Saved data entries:
========
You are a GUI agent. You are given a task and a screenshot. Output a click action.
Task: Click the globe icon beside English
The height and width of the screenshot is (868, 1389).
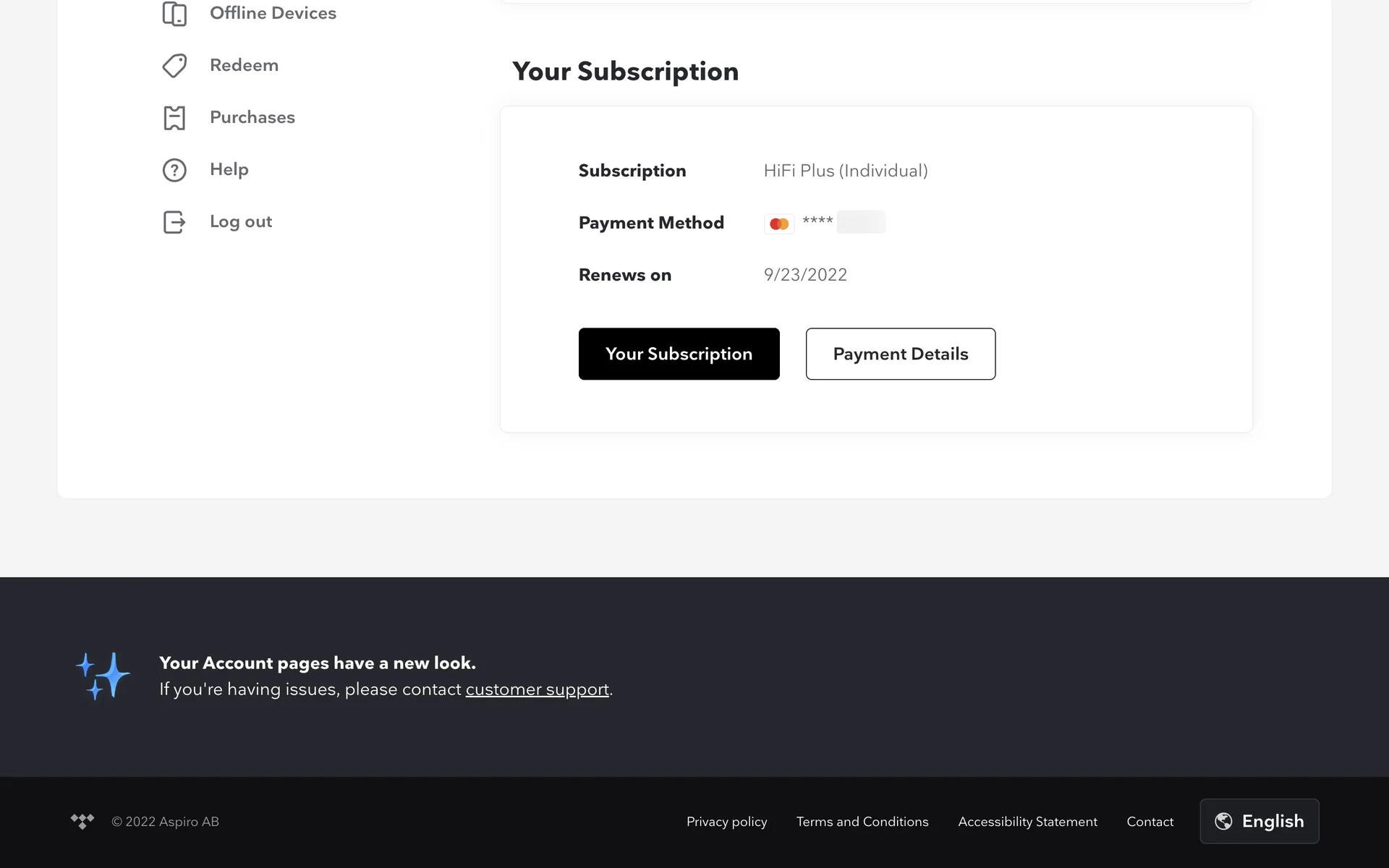click(x=1223, y=821)
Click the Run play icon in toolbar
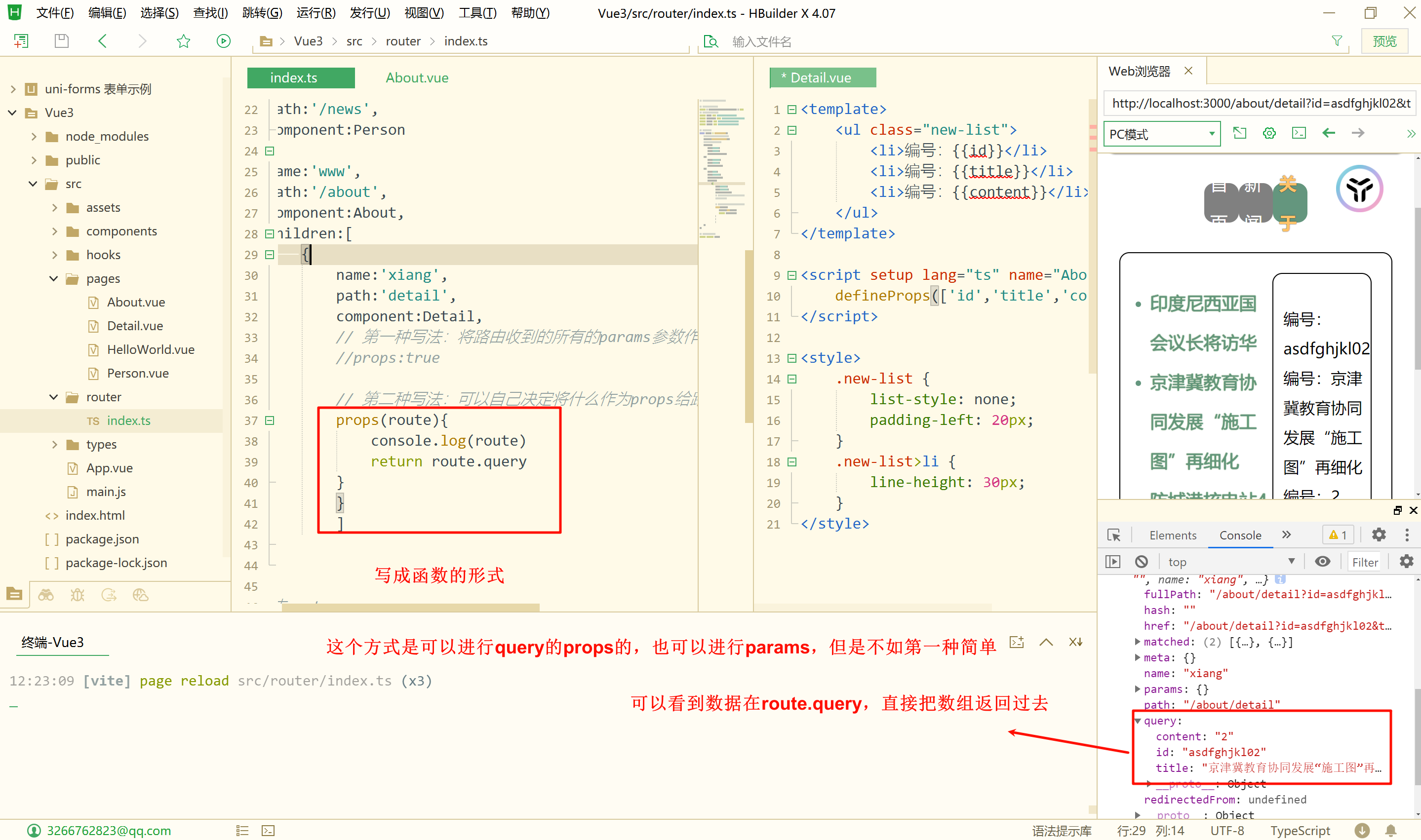The width and height of the screenshot is (1421, 840). tap(224, 41)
========
The task calls for repeating each line above exactly while excluding the pictures.

TASK OUTPUT —
You are a GUI agent. You are given a task and a screenshot. Output a click action.
Task: Click the globe icon beside English
The height and width of the screenshot is (868, 1389).
click(x=1223, y=821)
Click the Run play icon in toolbar
The width and height of the screenshot is (1421, 840). tap(224, 41)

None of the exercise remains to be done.